ABOUT THIS TASK
Although the records contain pictures, only their text should be set down, exactly as written.

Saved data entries
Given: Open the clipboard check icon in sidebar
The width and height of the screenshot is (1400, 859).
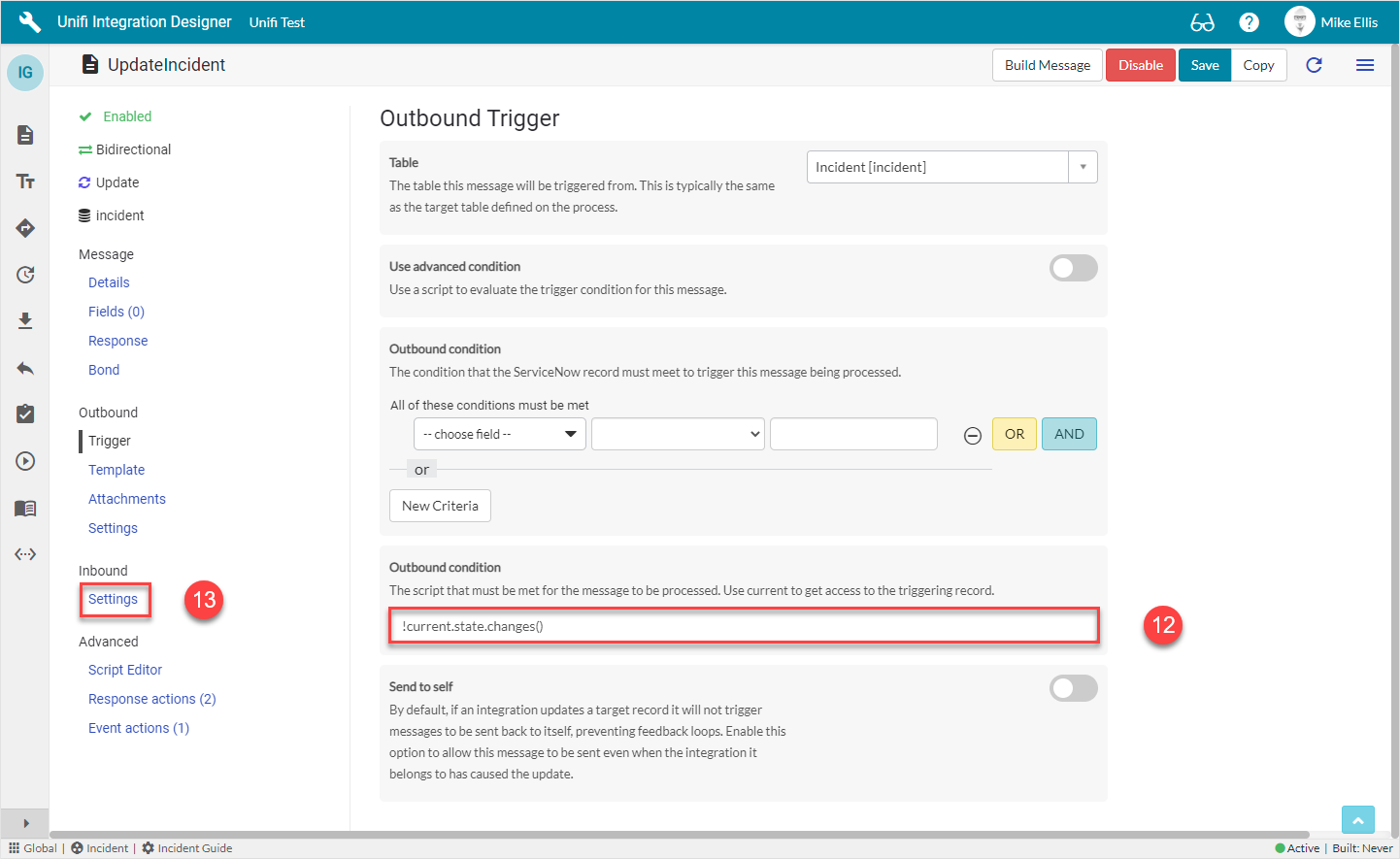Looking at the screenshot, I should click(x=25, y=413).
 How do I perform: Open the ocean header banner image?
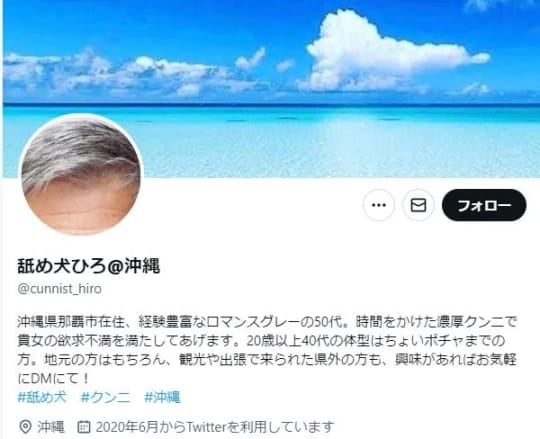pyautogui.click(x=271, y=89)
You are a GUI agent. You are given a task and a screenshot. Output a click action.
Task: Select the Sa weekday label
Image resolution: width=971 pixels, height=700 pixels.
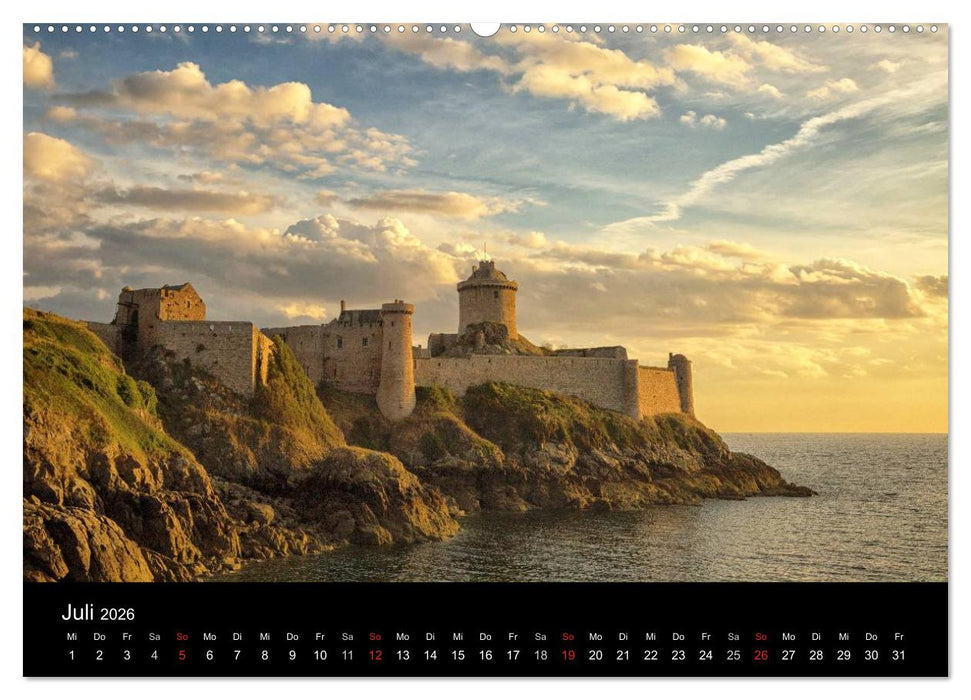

RESULT OF THIS TASK
Given: Open the clipboard check icon in sidebar
The width and height of the screenshot is (1400, 859).
Looking at the screenshot, I should click(x=25, y=413).
 How do I perform: Open the ocean header banner image?
pyautogui.click(x=271, y=89)
You are a GUI agent. You are given a task and a screenshot. Output a click action.
Task: Select the Sa weekday label
Image resolution: width=971 pixels, height=700 pixels.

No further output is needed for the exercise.